I know that I could make two type of boolExpression without semantic predicates like boolExpressionInit and boolExpressionDerive... But I would like to try with my idea if it's could work with a only one boolExpression with semantic predicates.
Here's my grammar
grammar TestExpression;
@header
{
package testexpressionparser;
}
@parser::members {
int vConstraintType;
}
/* SYNTAX RULES */
textInput : initDefinition
| derDefinition ;
initDefinition : t=INIT {vConstraintType = $t.type;} ':' boolExpression ;
derDefinition : t=DERIVE {vConstraintType = $t.type;} ':' boolExpression ;
boolExpression : {vConstraintType != INIT || vConstraintType == DERIVE}? boolExpression (boolOp|relOp) boolExpression
| {vConstraintType != INIT || vConstraintType == DERIVE}? NOT boolExpression
| {vConstraintType != INIT || vConstraintType == DERIVE}? '(' boolExpression ')'
| {vConstraintType != INIT || vConstraintType == DERIVE}? attributeName
| {vConstraintType != INIT || vConstraintType == DERIVE}? numliteral
| {vConstraintType == INIT || vConstraintType == DERIVE}? boolliteral
;
boolOp : OR | AND ;
relOp : EQ | NEQ | GT | LT | GEQT | LEQT ;
attributeName : WORD;
numliteral : intliteral | decliteral;
intliteral : INT ;
decliteral : DEC ;
boolliteral : BOOLEAN;
/* LEXICAL RULES */
INIT : 'init';
DERIVE : 'derive';
BOOLEAN : 'true' | 'false' ;
BRACKETSTART : '(' ;
BRACKETSTOP : ')' ;
BRACESTART : '{' ;
BRACESTOP : '}' ;
EQ : '=' ;
NEQ : '!=' ;
NOT : '!' ;
GT : '>' ;
LT : '<' ;
GEQT : '>=' ;
LEQT : '<=' ;
OR : 'or' ;
AND : 'and' ;
DEC : [0-9]* '.' [0-9]* ;
INT : ZERO | POSITIF;
ZERO : '0';
POSITIF : [1-9] [0-9]* ;
WORD : [a-zA-Z] [_0-9a-zA-Z]* ;
WS : (SPACE | NEWLINE)+ -> skip ;
SPACE : [ \t] ; /* Space or tab */
NEWLINE : '\r'? '\n' ; /* Carriage return and new line */
I except that the grammar would run successfully, but what i receive is : "error(119): TestExpression.g4::: The following sets of rules are mutually left-recursive [boolExpression]
1 error(s)
BUILD FAIL"
Apparently ANTLR4's support for (direct) left-recursion does not work when a predicate appears before a left-recursive rule invocation. So you can fix the error by moving the predicate after the first boolExpression
in the left-recursive alternatives.
That said, it seems like the predicates aren't really necessary in the first place - at least not in the example you've shown us (or the one before your edit as far as I could tell). Since a boolExpression
with the constraint type INIT
can apparently only match boolLiteral
, you can just change initDefinition
as follows:
initDefinition : t=INIT ':' boolLiteral ;
Then boolExpression
will always have the constraint type DERIVE
and no predicates are necessary anymore.
Generally, if you want to allow different alternatives in non-terminal x
based on whether it was invoked by y
or z
, you should simply have multiple versions of x
and then call one from y
and the other from z
. That's usually a lot less hassle than littering the code with actions and predicates.
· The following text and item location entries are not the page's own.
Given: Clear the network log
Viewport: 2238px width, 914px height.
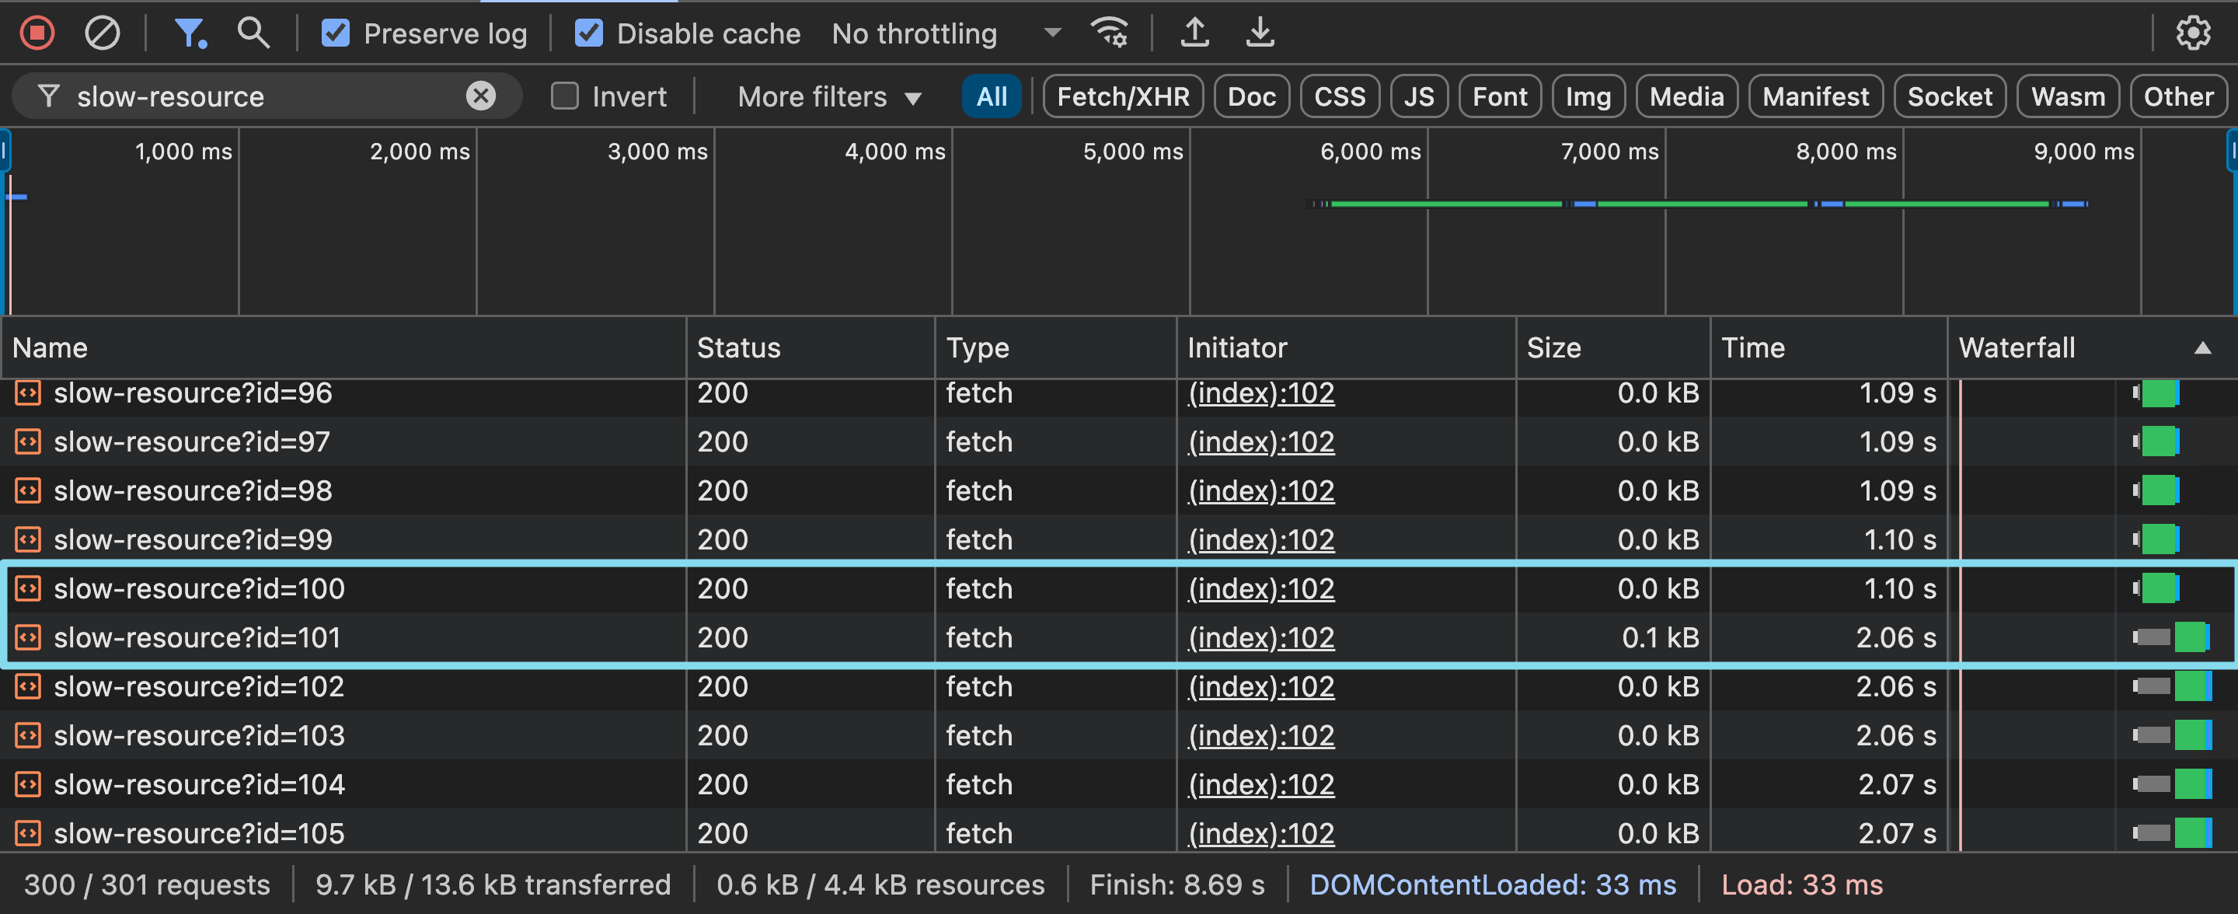Looking at the screenshot, I should [102, 33].
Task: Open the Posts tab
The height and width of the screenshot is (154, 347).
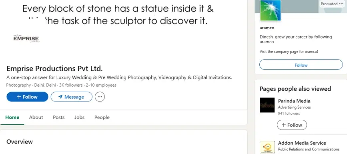Action: click(59, 117)
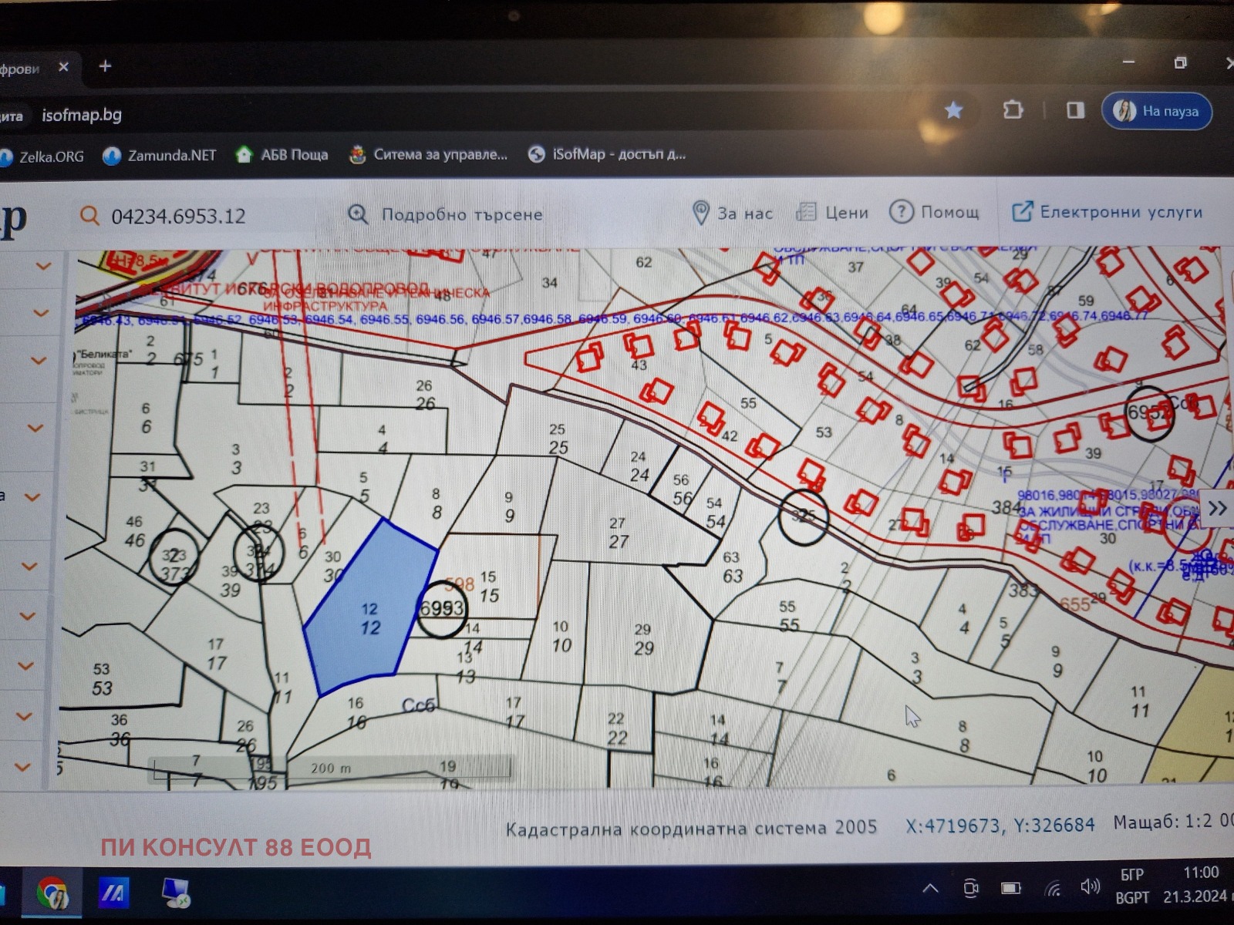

Similarly it can also make sense to have a rule that matches more than it should and then detect illegal expressions in a later phase instead of trying to reject them at the syntax level. Specifically beginners often try to write grammars that only allow well-typed expressions (rejecting something like 1+true
with a syntax error) and that never works out well.